Mantenni i contatti, inutile dirlo, con la Tante Dickmeis (chi sia la Tante Dickmeis, vi chiederete, va beh, un giorno ve lo spiegherò…) che prese a spedirmi, con sorprendente regolarità, i 45 giri (ma per Natale mi arrivò anche il Long Playing, beninteso) di Heintje. "Heintje" è il diminutivo di Heins Simons.
Heintje era un bambino bruttarello con i dentoni, ma dotato di una straordinaria estensione e potenza vocale. Doti che avrebbe perso molto presto, con la crescita e l’età adulta, in cui, per la verità, ha acquistato una voce per nulla musicale.
Dunque, questo piccolo fenomeno del do di petto teutonico, fu ampiamente spremuto dalla sua casa discografica (la "Ariola") che lo impegnò in incisioni nazional-tedesco-popolari, in cui si lodavano le figure delle nonne, delle mamme, i sentimenti dell’amicizia, il cielo, le stelle, la gioia di vivere in un mondo tedesco perfetto, tanto l’altra Germania era ancora "di là".
L’ultima volta che sono tornato a Colonia, ho visto alla TV un servizio su Heins Simons come è ora.
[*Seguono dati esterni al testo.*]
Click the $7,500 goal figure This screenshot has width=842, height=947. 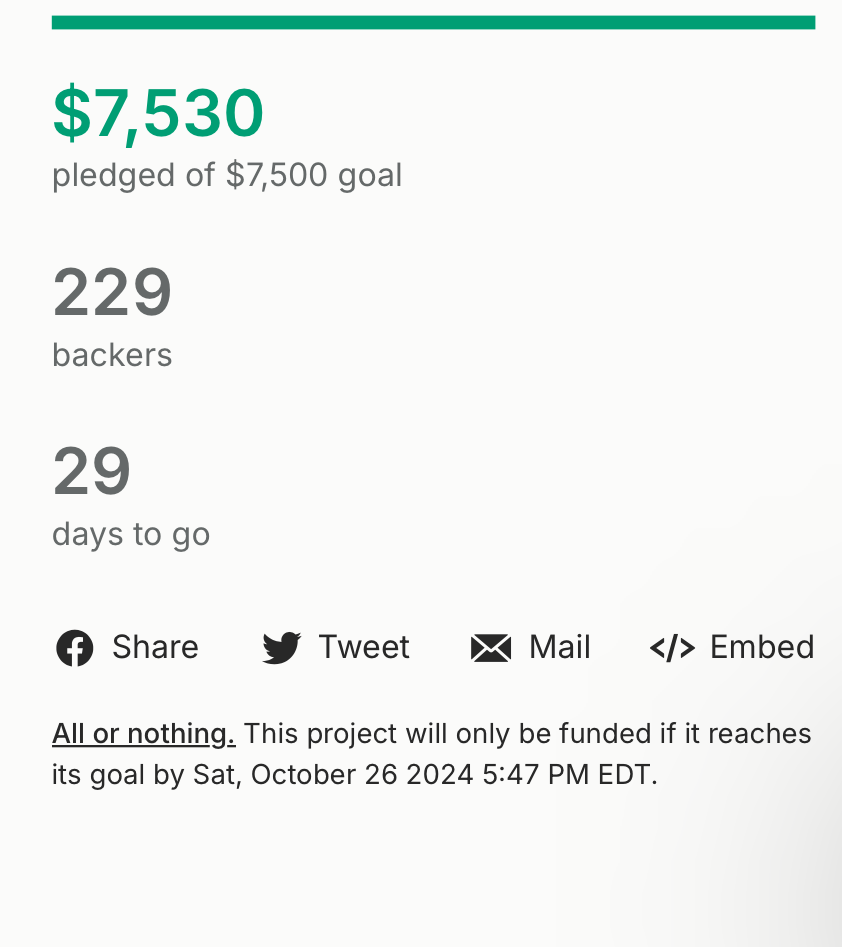point(277,175)
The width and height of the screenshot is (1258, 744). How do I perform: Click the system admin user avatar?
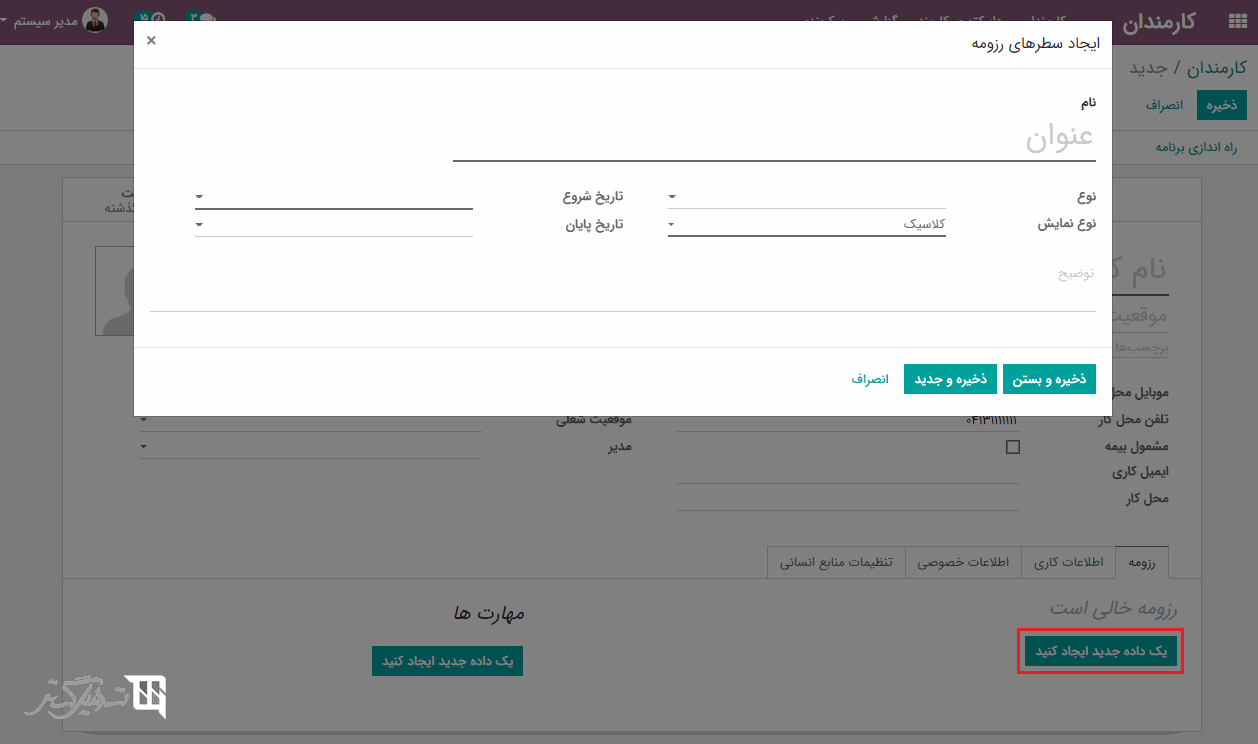click(96, 20)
Si occupa di cavalli, beve birra, ogni tanto incide qualche piccola stronzatina (come, per esempio, una riedizione di "Guten Abend, gute Nacht", su un arrangiamento della "Ninna nanna" di Brahms che farebbe impallidire perfino James Last, in cui duetta, da adulto, con se stesso bambino), insomma sta benone.
Uno dei suoi successi più eclatanti fu la versione tedesca e quella olandese (di cui vi propongo un letale frammento) di "Mamma".
Vi assicuro che ascoltanto Heintje e i suoi gorgheggi, vi sarà impossibile trattenere una lagrima. Non deamicisiana ma rigorosamente tedesca.